Trecho do livro Caminhos da Esquerda - Elementos para uma reconstrução, do filósofo Ruy Fausto; grifos meus
Antes de mais nada, eu insistiria, em primeiro lugar sobre o que existe de mistificador no argumento utilizado à saciedade para justificar políticas neoliberais, o de que o nível dos impostos no Brasil é muito alto. Isso é pontualmente verdade, a porcentagem dos impostos sobre o PIB é uma das mais altas do mundo. Porém, se isso é verdade - como diria um trágico grego -, essa verdade é má. É má porque não se precisa que tipo de imposto é responsável pelo nível dessa carga. Na realidade, se o índice geral foi de 33,4% em 2014, o que é muito, ver-se-á que, ao contrário do que acontece na maioria dos outros países (pelo menos tomando como base os países da OCDE), o peso maior recai não sobre impostos diretos e progressivos, mas sobre impostos indiretos e não progressivos. Assim, segundo os dados de Sérgio Wulff Gobetti e Rodrigo Octávio Orair, na publicação do IPEA "Progressividade tributária: A agenda negligenciada", 8,1% de impostos incidem "sobre a renda e a propriedade, 9,6% sobre folha de pagamento (incluindo contribuições sociais) e 15,7% [...] sobre bens e serviços. A média dos países da OCDE equivale a mais ou menos 34%do PIB", mas "tributa em 13,1% a renda e a propriedade, 9,3%" correspondem à "folha salarial e apenas 10,5% nos bens e serviços".
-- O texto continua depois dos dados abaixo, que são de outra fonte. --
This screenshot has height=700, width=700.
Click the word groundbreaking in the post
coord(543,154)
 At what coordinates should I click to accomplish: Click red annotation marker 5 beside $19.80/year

O sistema tributário brasileiro é brutalmente injusto, se o compararmos com as normas vigentes na maioria dos países, desenvolvidos ou em desenvolvimento. Eis os pontos em que a nossa legislação fiscal é particularmente injusta, e em que urge introduzir uma correção (indico ordens de grandeza): 1) A progressão do imposto de renda é muito desfavorável às camadas médias, beneficiando os mais ricos. A alíquota mais alta é de 27,5%. Na França, por exemplo, utilizando uma tabela simplificada, haveria mais dois níveis além do de 30%, que se aproxima da alíquota máxima no Brasil: 41% e 45%. Mas em outros países, e em outras situações, o imposto de renda pode ser ainda mais alto. 2) O imposto de transmissão intervivos, no Brasil, também é muito baixo. Da ordem de 3%. Na França, ele pode chegar a 45% ou até 55%. 3) O imposto sobre herança também é comparativamente baixíssimo: 3,9% é a alíquota média. A alíquota francesa vai de 5% até 40%. 4) A Constituição de 1998 previa um imposto sobre grandes fortunas, como existe na França. Quando era senador, FHC apresentou uma proposta nesse sentido, em 1989, mas ela ficou perdida nas gavetas do legislativo, e quando presidente ele não parece ter se mobilizado para que a proposta fosse definitivamente aprovada. Deputados do PSOL apresentaram outra proposta em 2008, que prevê alíquotas de 1% a 5%. Ela foi aprovada pela Câmara e pelo Senado, mas, pelo que sei, não foi até aqui implementada. 5) Not least, o imposto sobre lucros advindos da propriedade de ações é taxado, no Brasil, em... 0%. De fato, os lucros provenientes de ações de pessoas físicas são isentos de taxação. A acrescentar a sonegação e a evasão do imposto de renda.